## What is being asked
Render every line of the items below as a numbered list, skipping blank lines.
··· Available data ···
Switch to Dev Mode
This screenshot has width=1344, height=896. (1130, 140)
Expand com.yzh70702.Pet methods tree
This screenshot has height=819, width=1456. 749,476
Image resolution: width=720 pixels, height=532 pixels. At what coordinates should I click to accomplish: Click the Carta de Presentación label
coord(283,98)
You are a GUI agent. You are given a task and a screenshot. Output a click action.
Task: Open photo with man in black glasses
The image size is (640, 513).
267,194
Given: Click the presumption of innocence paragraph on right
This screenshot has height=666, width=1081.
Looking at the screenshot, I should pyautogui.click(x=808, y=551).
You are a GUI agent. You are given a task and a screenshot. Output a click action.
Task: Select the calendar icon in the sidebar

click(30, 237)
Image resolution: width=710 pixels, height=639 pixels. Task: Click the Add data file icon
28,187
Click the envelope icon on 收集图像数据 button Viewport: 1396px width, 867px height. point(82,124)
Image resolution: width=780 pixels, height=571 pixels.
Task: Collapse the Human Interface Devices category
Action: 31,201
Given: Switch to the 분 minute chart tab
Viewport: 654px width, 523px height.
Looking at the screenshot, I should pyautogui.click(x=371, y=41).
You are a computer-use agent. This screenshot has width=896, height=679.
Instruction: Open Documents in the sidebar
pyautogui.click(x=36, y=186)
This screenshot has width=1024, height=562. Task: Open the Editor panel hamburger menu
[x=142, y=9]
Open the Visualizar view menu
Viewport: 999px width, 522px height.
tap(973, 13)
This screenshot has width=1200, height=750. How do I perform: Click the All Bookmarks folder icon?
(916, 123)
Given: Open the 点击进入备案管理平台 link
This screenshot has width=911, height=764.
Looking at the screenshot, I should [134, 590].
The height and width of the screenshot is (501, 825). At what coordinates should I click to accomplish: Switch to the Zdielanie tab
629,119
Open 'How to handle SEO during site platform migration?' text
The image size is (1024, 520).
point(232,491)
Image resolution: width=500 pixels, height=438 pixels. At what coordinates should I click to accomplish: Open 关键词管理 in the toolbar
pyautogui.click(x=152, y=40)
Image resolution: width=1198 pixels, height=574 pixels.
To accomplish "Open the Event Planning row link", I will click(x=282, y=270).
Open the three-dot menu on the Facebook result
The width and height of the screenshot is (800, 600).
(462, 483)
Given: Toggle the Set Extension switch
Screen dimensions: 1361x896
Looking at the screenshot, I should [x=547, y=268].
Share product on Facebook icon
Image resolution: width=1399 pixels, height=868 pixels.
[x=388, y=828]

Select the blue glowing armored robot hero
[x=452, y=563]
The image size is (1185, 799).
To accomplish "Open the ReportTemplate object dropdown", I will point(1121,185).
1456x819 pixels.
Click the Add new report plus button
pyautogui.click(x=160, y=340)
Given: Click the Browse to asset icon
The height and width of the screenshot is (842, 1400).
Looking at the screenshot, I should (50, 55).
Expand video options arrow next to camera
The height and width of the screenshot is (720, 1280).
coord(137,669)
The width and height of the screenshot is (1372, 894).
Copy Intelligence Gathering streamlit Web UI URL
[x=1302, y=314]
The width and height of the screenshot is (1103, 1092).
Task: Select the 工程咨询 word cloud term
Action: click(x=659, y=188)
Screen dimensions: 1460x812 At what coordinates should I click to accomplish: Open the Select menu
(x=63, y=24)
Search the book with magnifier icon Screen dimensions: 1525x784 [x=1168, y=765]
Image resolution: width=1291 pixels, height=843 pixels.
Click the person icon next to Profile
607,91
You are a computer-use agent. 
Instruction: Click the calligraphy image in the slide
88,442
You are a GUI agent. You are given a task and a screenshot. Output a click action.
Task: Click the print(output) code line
···
## Written answer
1. Switch to Dev Mode
2. This screenshot has width=1344, height=896. (1130, 140)
3. Expand com.yzh70702.Pet methods tree
4. This screenshot has height=819, width=1456. 749,476
5. Image resolution: width=720 pixels, height=532 pixels. At what coordinates should I click to accomplish: Click the Carta de Presentación label
6. coord(283,98)
7. You are a GUI agent. You are given a task and a screenshot. Output a click action.
8. Task: Open photo with man in black glasses
9. The image size is (640, 513).
10. 267,194
11. Given: Click the presumption of innocence paragraph on right
12. This screenshot has height=666, width=1081.
13. Looking at the screenshot, I should pyautogui.click(x=808, y=551).
14. You are a GUI agent. You are given a task and a screenshot. Output a click action.
15. Task: Select the calendar icon in the sidebar
16. click(30, 237)
17. Image resolution: width=710 pixels, height=639 pixels. Task: Click the Add data file icon
18. 28,187
19. Click the envelope icon on 收集图像数据 button Viewport: 1396px width, 867px height. point(82,124)
20. Image resolution: width=780 pixels, height=571 pixels.
21. Task: Collapse the Human Interface Devices category
22. Action: 31,201
23. Given: Switch to the 분 minute chart tab
24. Viewport: 654px width, 523px height.
25. Looking at the screenshot, I should pyautogui.click(x=371, y=41).
26. You are a computer-use agent. This screenshot has width=896, height=679.
27. Instruction: Open Documents in the sidebar
28. pyautogui.click(x=36, y=186)
29. This screenshot has width=1024, height=562. Task: Open the Editor panel hamburger menu
30. [x=142, y=9]
31. Open the Visualizar view menu
32. Viewport: 999px width, 522px height.
33. tap(973, 13)
34. This screenshot has width=1200, height=750. How do I perform: Click the All Bookmarks folder icon?
35. (916, 123)
36. Given: Open the 点击进入备案管理平台 link
37. This screenshot has width=911, height=764.
38. Looking at the screenshot, I should [134, 590].
39. The height and width of the screenshot is (501, 825). At what coordinates should I click to accomplish: Switch to the Zdielanie tab
40. 629,119
41. Open 'How to handle SEO during site platform migration?' text
42. The image size is (1024, 520).
43. point(232,491)
44. Image resolution: width=500 pixels, height=438 pixels. At what coordinates should I click to accomplish: Open 关键词管理 in the toolbar
45. pyautogui.click(x=152, y=40)
46. Image resolution: width=1198 pixels, height=574 pixels.
47. To accomplish "Open the Event Planning row link", I will click(x=282, y=270).
48. Open the three-dot menu on the Facebook result
49. The width and height of the screenshot is (800, 600).
50. (462, 483)
51. Given: Toggle the Set Extension switch
52. Screen dimensions: 1361x896
53. Looking at the screenshot, I should [x=547, y=268].
54. Share product on Facebook icon
55. Image resolution: width=1399 pixels, height=868 pixels.
56. [x=388, y=828]
57. Select the blue glowing armored robot hero
58. [x=452, y=563]
59. The image size is (1185, 799).
60. To accomplish "Open the ReportTemplate object dropdown", I will point(1121,185).
61. 1456x819 pixels.
62. Click the Add new report plus button
63. pyautogui.click(x=160, y=340)
64. Given: Click the Browse to asset icon
65. The height and width of the screenshot is (842, 1400).
66. Looking at the screenshot, I should (50, 55).
67. Expand video options arrow next to camera
68. The height and width of the screenshot is (720, 1280).
69. coord(137,669)
70. The width and height of the screenshot is (1372, 894).
71. Copy Intelligence Gathering streamlit Web UI URL
72. [x=1302, y=314]
73. The width and height of the screenshot is (1103, 1092).
74. Task: Select the 工程咨询 word cloud term
75. Action: click(x=659, y=188)
76. Screen dimensions: 1460x812 At what coordinates should I click to accomplish: Open the Select menu
77. (x=63, y=24)
78. Search the book with magnifier icon Screen dimensions: 1525x784 [x=1168, y=765]
79. Image resolution: width=1291 pixels, height=843 pixels.
80. Click the person icon next to Profile
81. 607,91
82. You are a computer-use agent. 
83. Instruction: Click the calligraphy image in the slide
84. 88,442
85. You are a GUI agent. You are given a task and a screenshot. Output a click action.
86. Task: Click the print(output) code line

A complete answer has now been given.